Thursday, February 21, 2013

The High Prices of Drugs and Devices

I know this blog is not about health policy generally, but for anyone even vaguely concerned about health care and its costs, which ought to be all of us, a must-read is Steven Brill's piece in Time:
http://healthland.time.com/2013/02/20/bitter-pill-why-medical-bills-are-killing-us/print/

Mostly Brill focuses on ridiculous hospital charges and obscene profits, being careful, every time he mentions a hospital, to tell us how many millions of bucks its CEO is paid, even though these are mostly supposed to be nonprofit hospitals. I have to imagine the American Hospital Association is now in full damage control mode. My favorite is the hospital spokesperson who told Brill, when the reporter inquired about a hospital bill with outrageous overcharges, that the hospital was prevented by law from talking about its billing practices (which is, of course, a flat-out lie).

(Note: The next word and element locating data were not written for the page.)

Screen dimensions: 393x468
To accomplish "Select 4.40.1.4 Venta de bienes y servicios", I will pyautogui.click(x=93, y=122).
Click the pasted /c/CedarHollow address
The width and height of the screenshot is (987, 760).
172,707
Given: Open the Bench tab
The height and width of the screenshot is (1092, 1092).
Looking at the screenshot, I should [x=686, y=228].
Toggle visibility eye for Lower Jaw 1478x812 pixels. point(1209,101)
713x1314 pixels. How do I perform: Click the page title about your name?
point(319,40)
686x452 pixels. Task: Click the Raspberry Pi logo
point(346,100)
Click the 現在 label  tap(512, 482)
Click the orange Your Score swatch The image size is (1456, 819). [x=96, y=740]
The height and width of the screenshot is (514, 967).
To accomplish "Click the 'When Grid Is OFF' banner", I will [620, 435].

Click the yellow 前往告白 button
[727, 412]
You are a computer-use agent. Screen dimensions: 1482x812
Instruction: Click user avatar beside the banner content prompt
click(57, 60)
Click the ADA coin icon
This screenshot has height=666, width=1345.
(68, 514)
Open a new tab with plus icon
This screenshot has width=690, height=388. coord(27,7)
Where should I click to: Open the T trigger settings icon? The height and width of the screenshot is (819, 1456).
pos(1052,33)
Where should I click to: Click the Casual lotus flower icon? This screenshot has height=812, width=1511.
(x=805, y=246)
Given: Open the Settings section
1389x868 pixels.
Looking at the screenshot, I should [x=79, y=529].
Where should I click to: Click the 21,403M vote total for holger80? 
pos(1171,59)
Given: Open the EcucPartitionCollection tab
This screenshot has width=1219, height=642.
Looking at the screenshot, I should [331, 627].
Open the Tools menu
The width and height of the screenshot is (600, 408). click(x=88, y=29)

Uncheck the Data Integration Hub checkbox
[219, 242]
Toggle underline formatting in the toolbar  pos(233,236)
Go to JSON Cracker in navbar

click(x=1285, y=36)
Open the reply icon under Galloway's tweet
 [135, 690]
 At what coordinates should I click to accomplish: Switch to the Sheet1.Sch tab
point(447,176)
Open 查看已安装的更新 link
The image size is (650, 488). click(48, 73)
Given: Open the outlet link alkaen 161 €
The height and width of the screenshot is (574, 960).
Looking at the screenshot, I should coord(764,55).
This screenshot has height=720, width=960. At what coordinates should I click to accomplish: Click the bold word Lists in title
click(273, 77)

The article goes also after drug and device manufacturers and repeats the charges detailed here and in HOOKED about their excessive prices--how they lobby Congress to get exemptions from competition and price negotiation, how their claims that they need the extra money to do their research don't match the math, and so on. Brill does a nice job on implantable devices, showing how the devide company first charges at least 2-3 times what it costs to make the device, and then the hospital that sells the device to the patient marks it up an extra 2.5 times on top of that.

For us the one bit that struck me as newsworthy was Brill's recounting of testimony before a Senate committee in 2008 by Gregory Demske, an assistant inspector general at HHS.He told the committee,
“We found that during the years 2002 through 2006, four manufacturers, which controlled almost 75% of the hip- and knee-replacement market, paid physician consultants over $800 million under the terms of roughly 6,500 consulting agreements."

We've reported instances of individual orthopedic surgeons, for example, walking home with more than $1M in consulting fees over a 1-2 year period; but this is the first time I recall seeing these figures reported for such a large chunk of the industry as a whole. Think about what this means. If these 4 companies find it in their own interest to pay what really amounts to $200M per year in bribes to docs just to get them to use their devices, think about what their profit margins must be.